9 Am I Dreaming?

I didn't saw Harry in the bus today, nor have I seen him with James at school. Students are already buzzing out of the school until the hallway became a complete chaos. Everyone is busy doing their stuff. I missed everyone around. I missed Khan, I missed Liz, maybe they are not ready to face me yet after that confrontation we had the other day. I missed Harry. Yes, I have to admit it.

I missed him a lot.

I wiggled my way out of the crowd when suddenly James grabbed my arm and dragged me out of the school. What is he doing by the way?

"What now James?" I asked him in annoyance.

"We need to see a movie" He replied

I let myself be dragged by him, I was still confused nevertheless, still I am hoping for something to happen. James made me sit at the aisle almost in the middle of the movie house, he left lying that he will just have to buy some food and drinks.

The lights dimmed and my heart started to cease beating. I heard a loud microphone feed backs, and I stood and I felt my body slowly surrendering in weakness. My heart is hoping that is would be Harry.

"Harry? I know it's you. Yes. I wanted to spend the rest of my life with you. No matter what the future holds I'm not scared as long as you're there with me." I exclaimed with tears in my eyes. As I know in my heart that I can't let this moment slip away again. Maybe this is my chance to be in love, our chance to love each other.

Then came Elton John's voice singing Your Song. There was no video being played at the movie screen.

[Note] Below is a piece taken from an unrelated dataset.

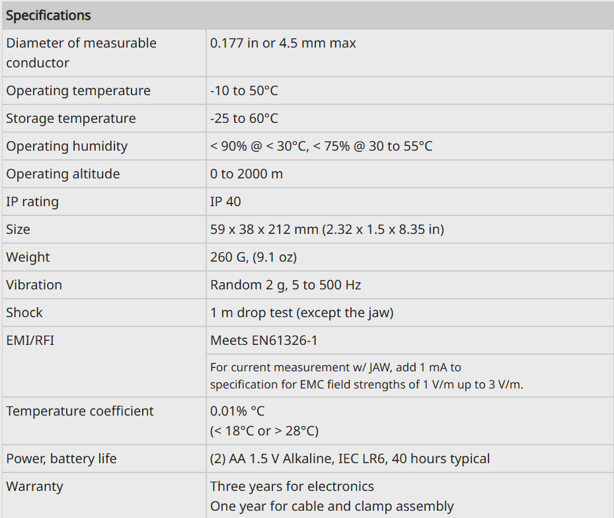Image resolution: width=614 pixels, height=518 pixels.
Task: Click the Three years for electronics warranty text
Action: click(291, 487)

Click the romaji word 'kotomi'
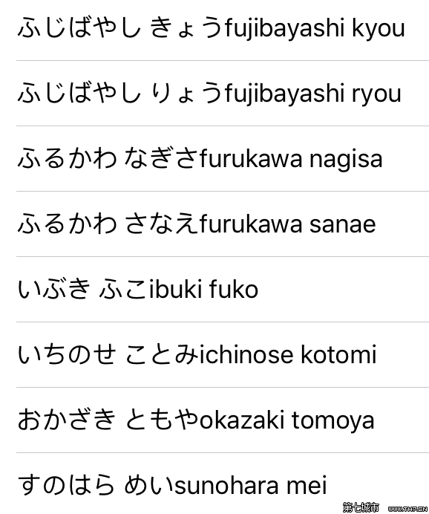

Harry stood right in front of the big movie screen with the spotlight beaming at his face. He held no roses, no flowers, no gifts, yet his hands aren't really empty for in his bare hands he held my heart

For the longest time in my life I smiled. The kind of smile that warms your heart and soul, I smiled as if I'll never get tired of it. I smiled even though it looks stupid and foolish. I don't care anymore. All I know is that, now is the moment we've both waiting for.

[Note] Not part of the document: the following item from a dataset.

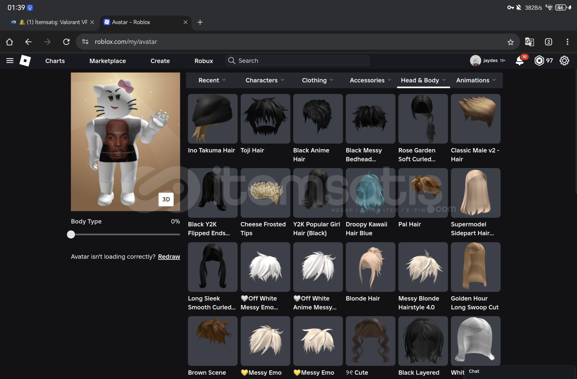Click the Body Type slider handle
The image size is (577, 379).
tap(71, 234)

I never knew that smiling would feel this great. I held at the chair in front of me tight, please don't take me yet God. I can feel the pain and I had the urge of banging it on something hard. Harry ran closer to me and I held on to him tight as if he is my lifeline. I looked up to him and saw his eyes flooded with fear yet he's still smiling. I smiled back at him. Giving him a reassuring smile that everything would just be fine.

Yes I just hope so..

And then the next thing I knew I was surrounded by darkness. Am I just dreaming?